Written problem ::
Rename "Blocks" to "Patterns" in the records, starting at the line that contains "Viewport: 1391px width, 868px" and stopping at the end of the records. Reproduce only those lines with every other word unchanged, and leave the pictures out.

--- start Available records ---

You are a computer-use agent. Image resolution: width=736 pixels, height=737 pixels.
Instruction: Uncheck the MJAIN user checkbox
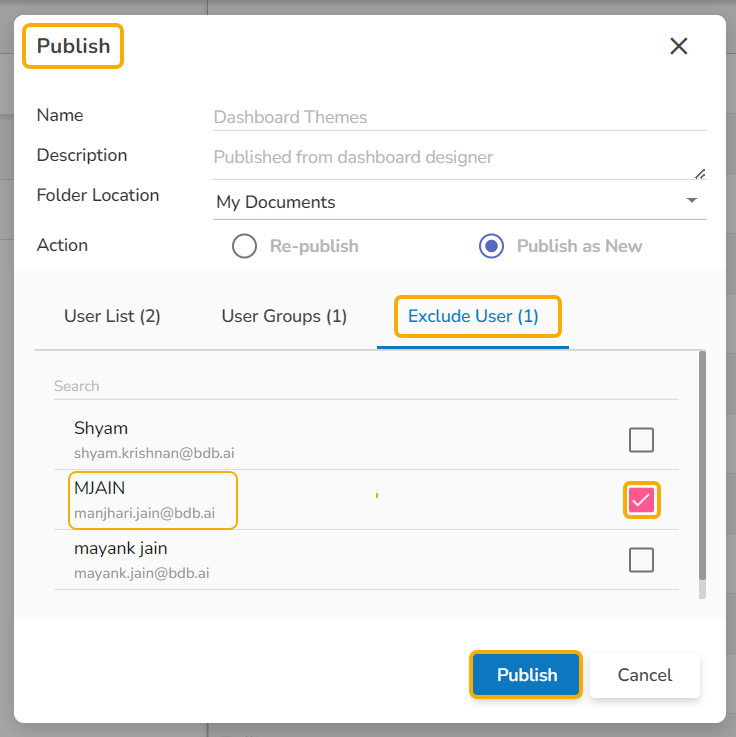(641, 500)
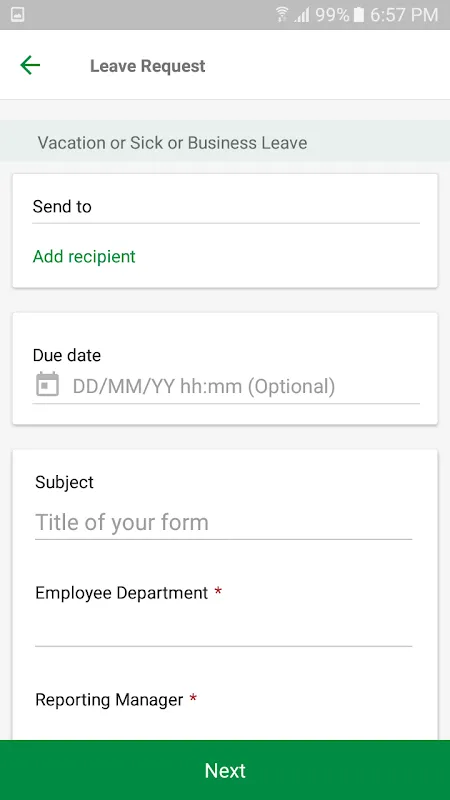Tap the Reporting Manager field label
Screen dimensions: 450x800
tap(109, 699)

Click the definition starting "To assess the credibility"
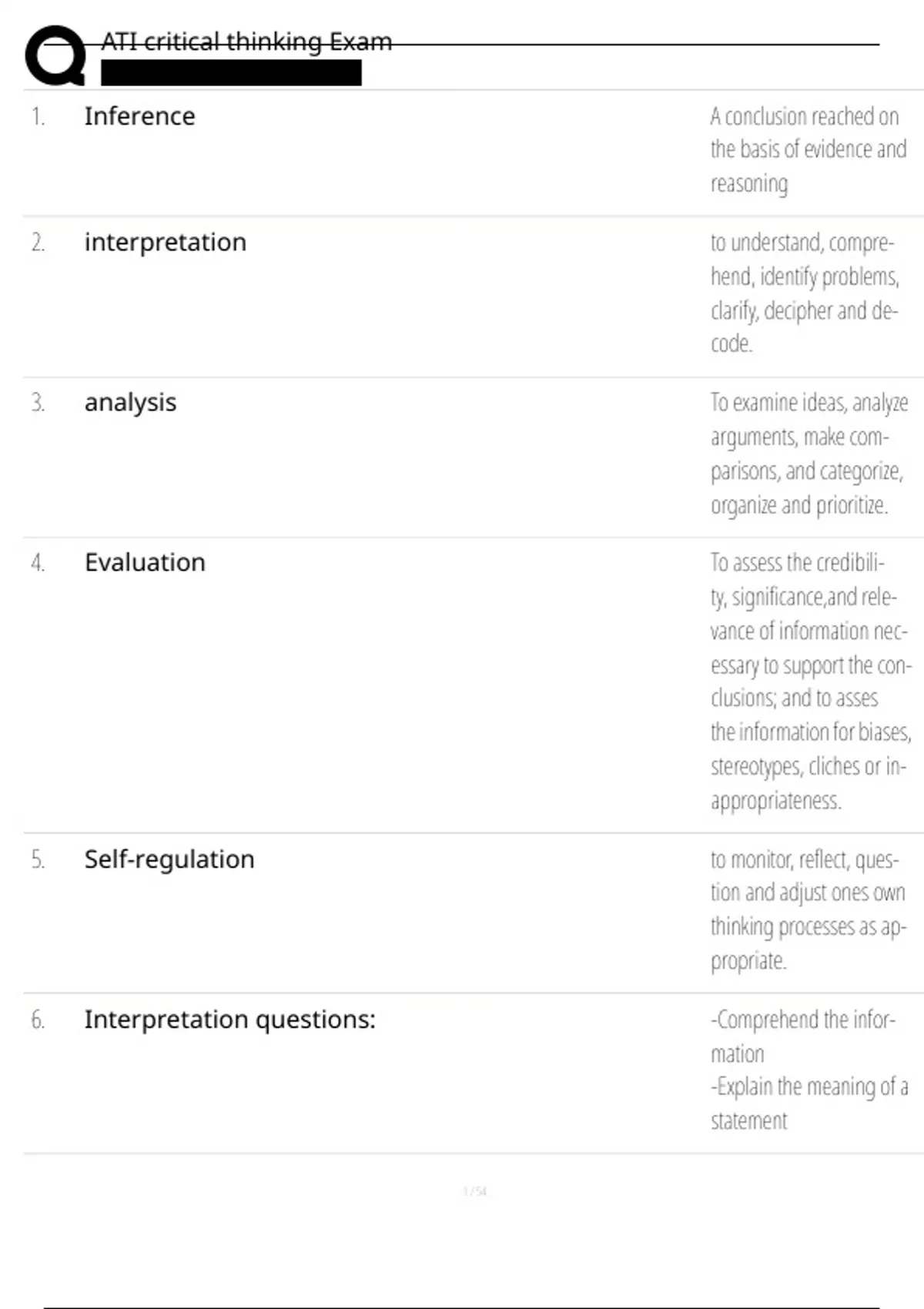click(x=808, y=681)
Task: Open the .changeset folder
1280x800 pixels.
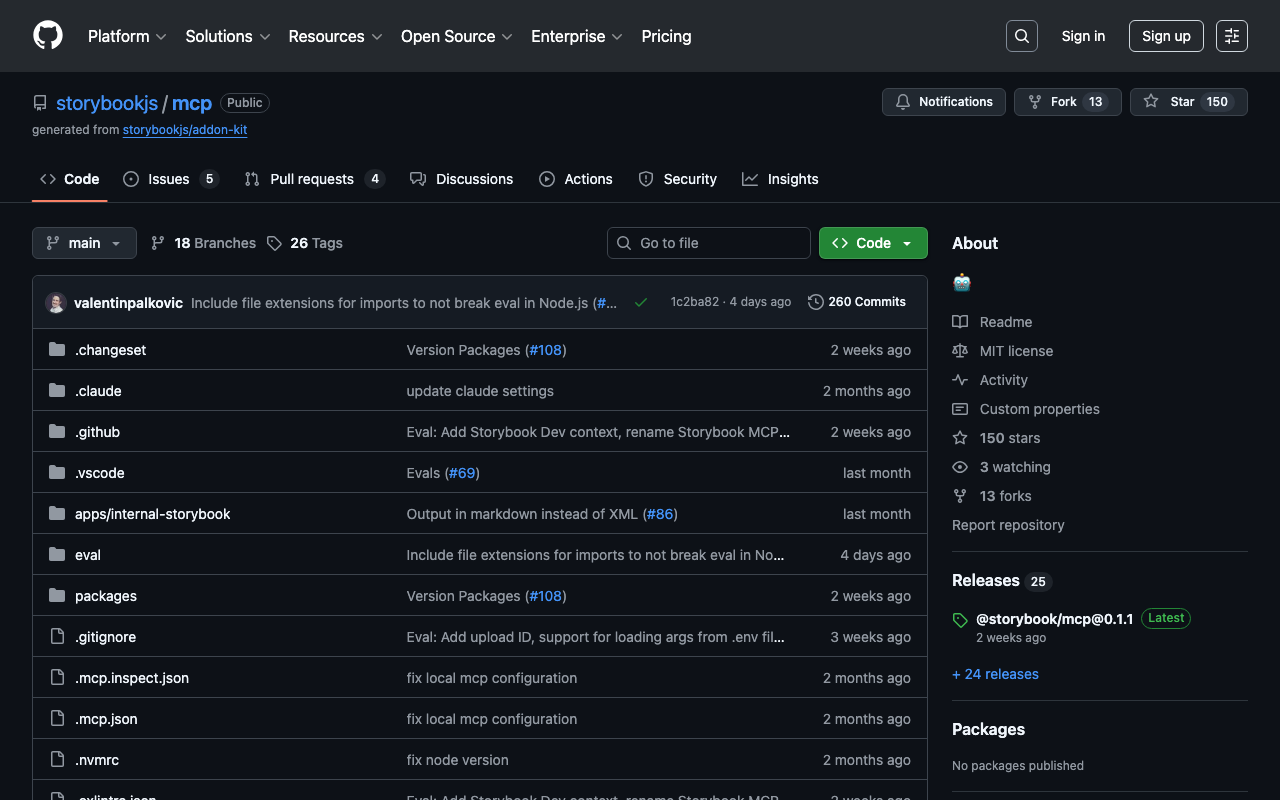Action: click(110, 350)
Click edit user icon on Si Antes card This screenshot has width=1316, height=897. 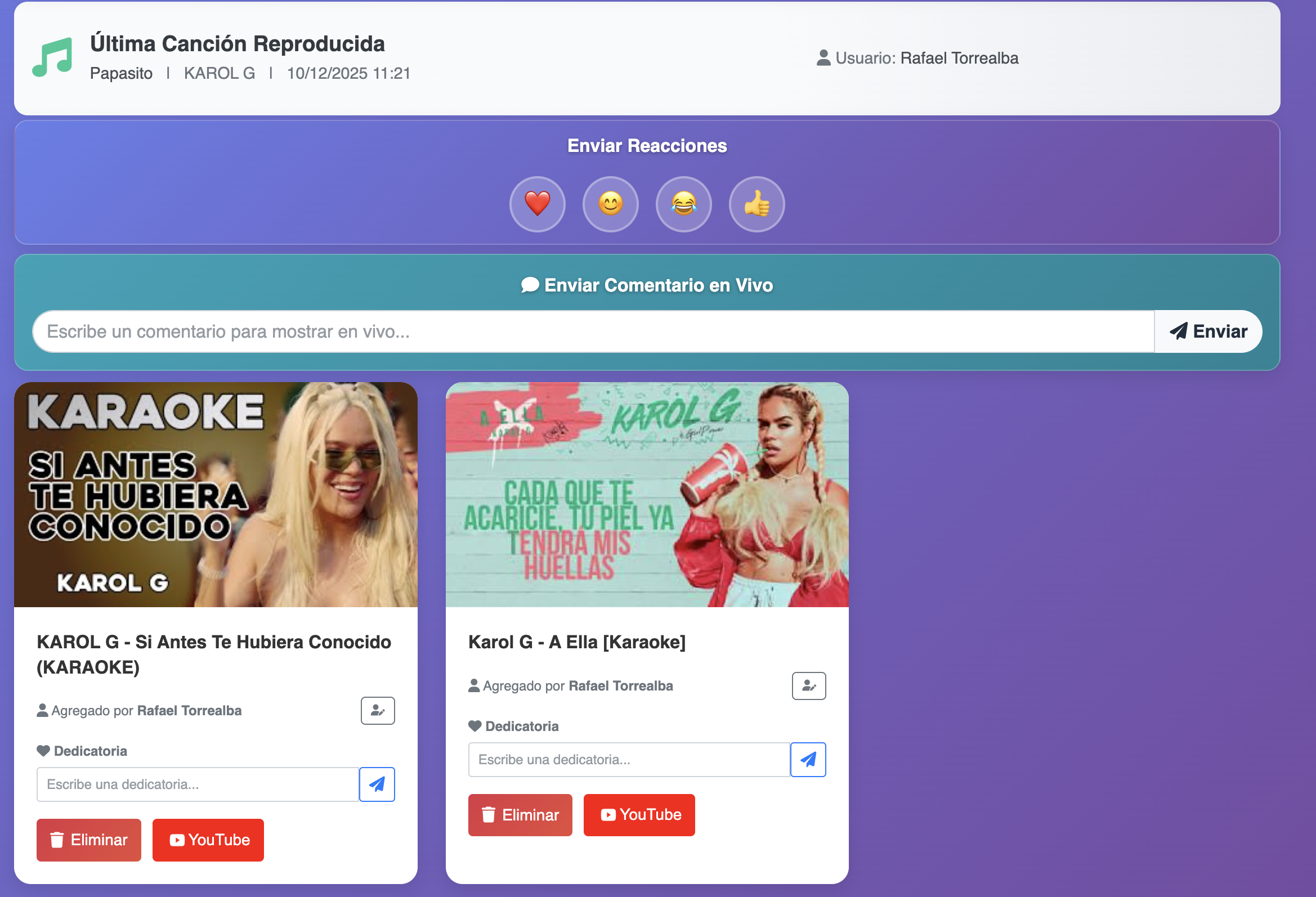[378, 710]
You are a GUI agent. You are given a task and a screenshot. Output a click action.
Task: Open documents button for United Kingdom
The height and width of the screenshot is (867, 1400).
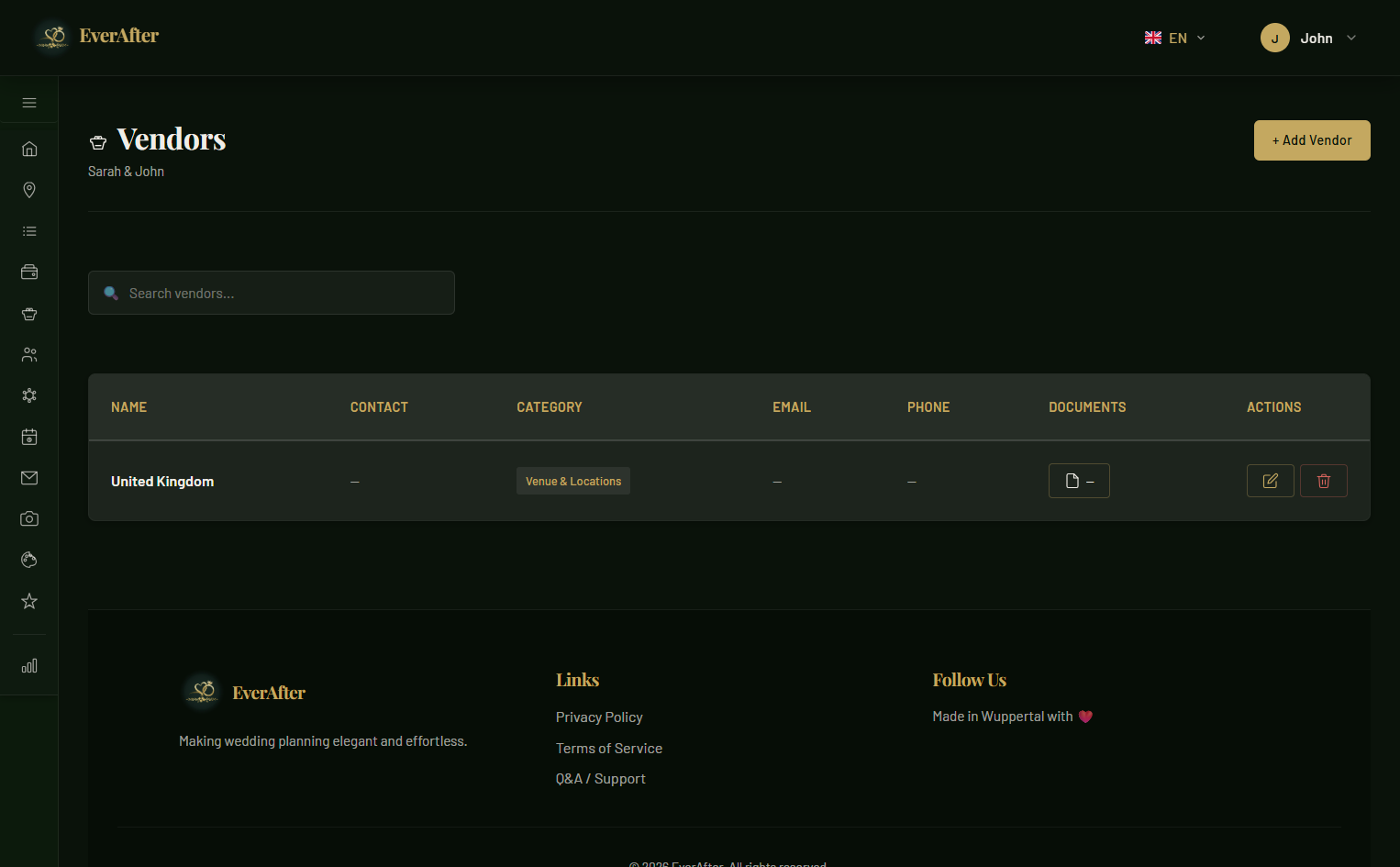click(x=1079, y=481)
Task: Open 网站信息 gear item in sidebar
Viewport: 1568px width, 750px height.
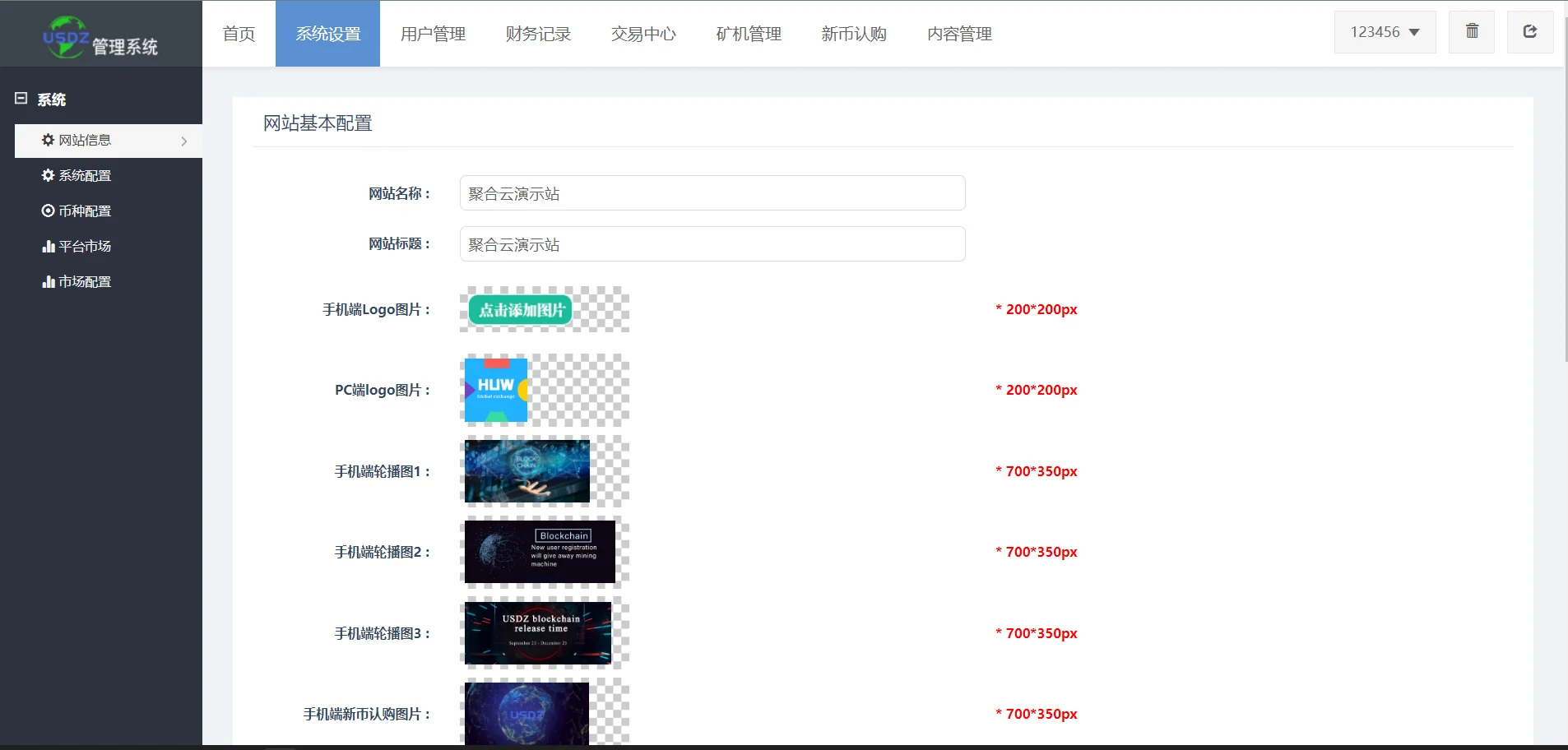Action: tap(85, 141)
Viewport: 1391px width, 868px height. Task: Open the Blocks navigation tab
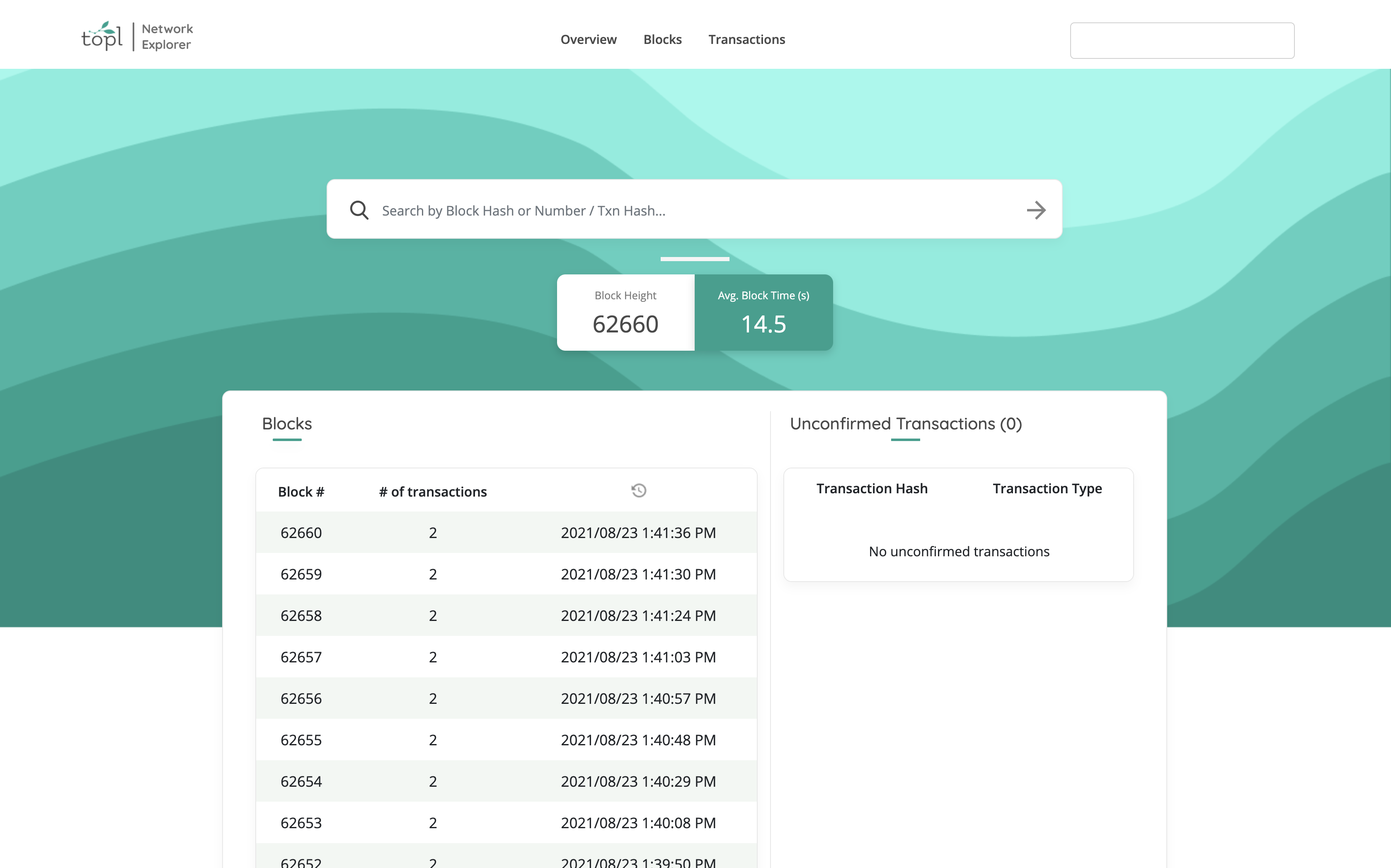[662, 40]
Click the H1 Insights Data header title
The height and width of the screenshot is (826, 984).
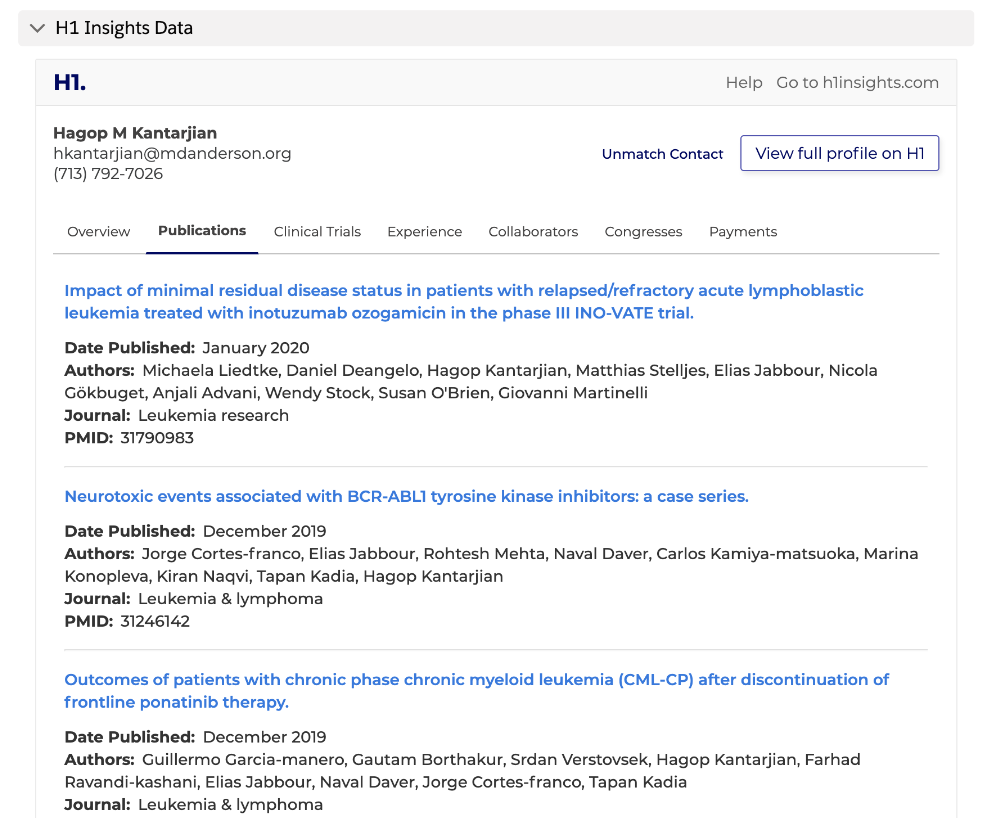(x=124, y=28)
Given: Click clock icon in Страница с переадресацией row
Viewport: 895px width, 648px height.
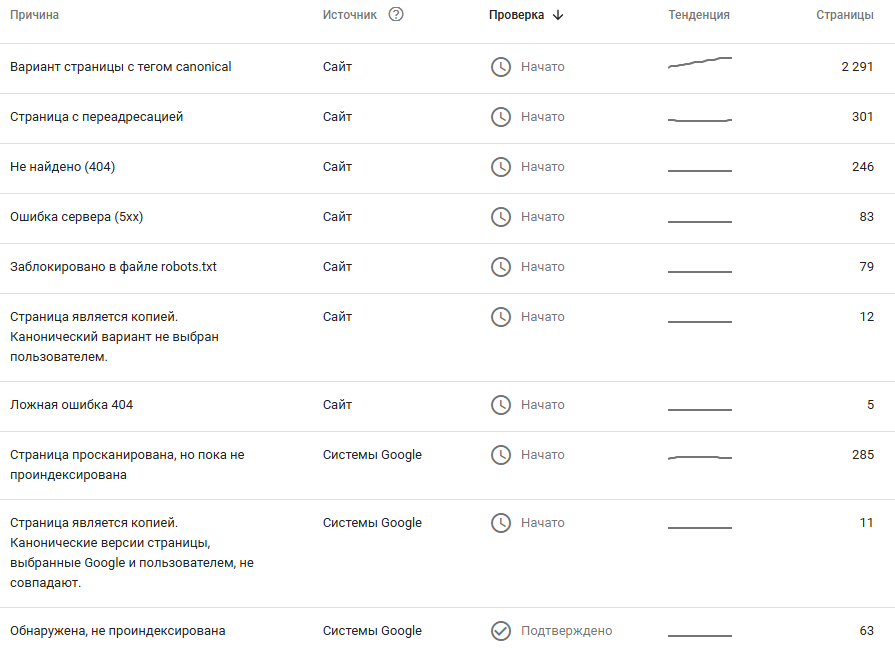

--- end Available records ---

Correct answer ::
Viewport: 1391px width, 868px height. Task: Open the Patterns navigation tab
[662, 40]
Click the H1 Insights Data header title
The height and width of the screenshot is (826, 984).
(x=124, y=28)
Given: Click clock icon in Страница с переадресацией row
Viewport: 895px width, 648px height.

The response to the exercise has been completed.